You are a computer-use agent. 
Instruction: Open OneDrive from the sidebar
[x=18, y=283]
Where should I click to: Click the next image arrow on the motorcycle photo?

---

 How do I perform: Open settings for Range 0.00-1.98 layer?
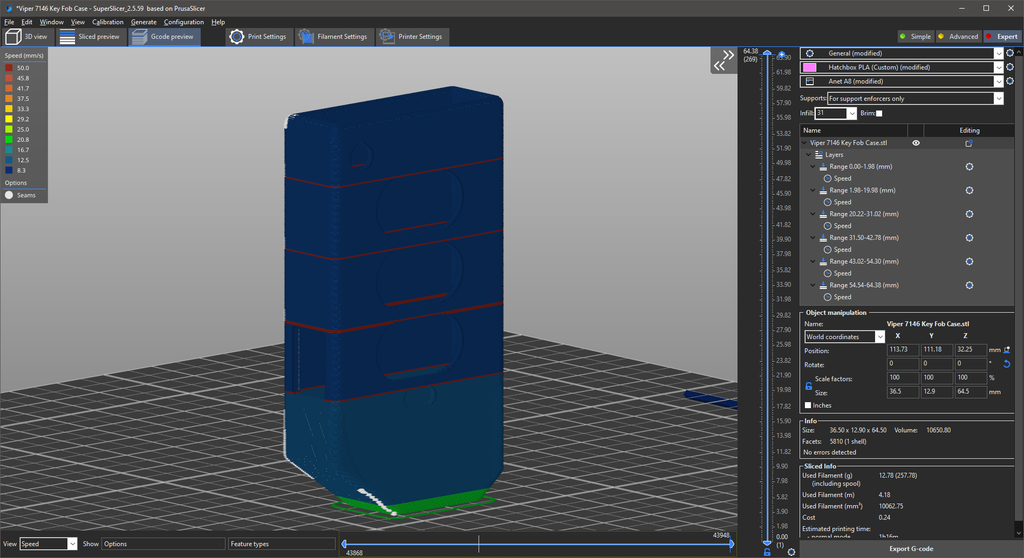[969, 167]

WHAT IS BEING ASKED
Please echo the records starting at the line containing "You are a computer-use agent." and ending at the line containing "Where should I", both included.

RESPONSE
You are a computer-use agent. 
Instruction: Open OneDrive from the sidebar
[x=18, y=283]
Where should I click to: Click the next image arrow on the motorcycle photo?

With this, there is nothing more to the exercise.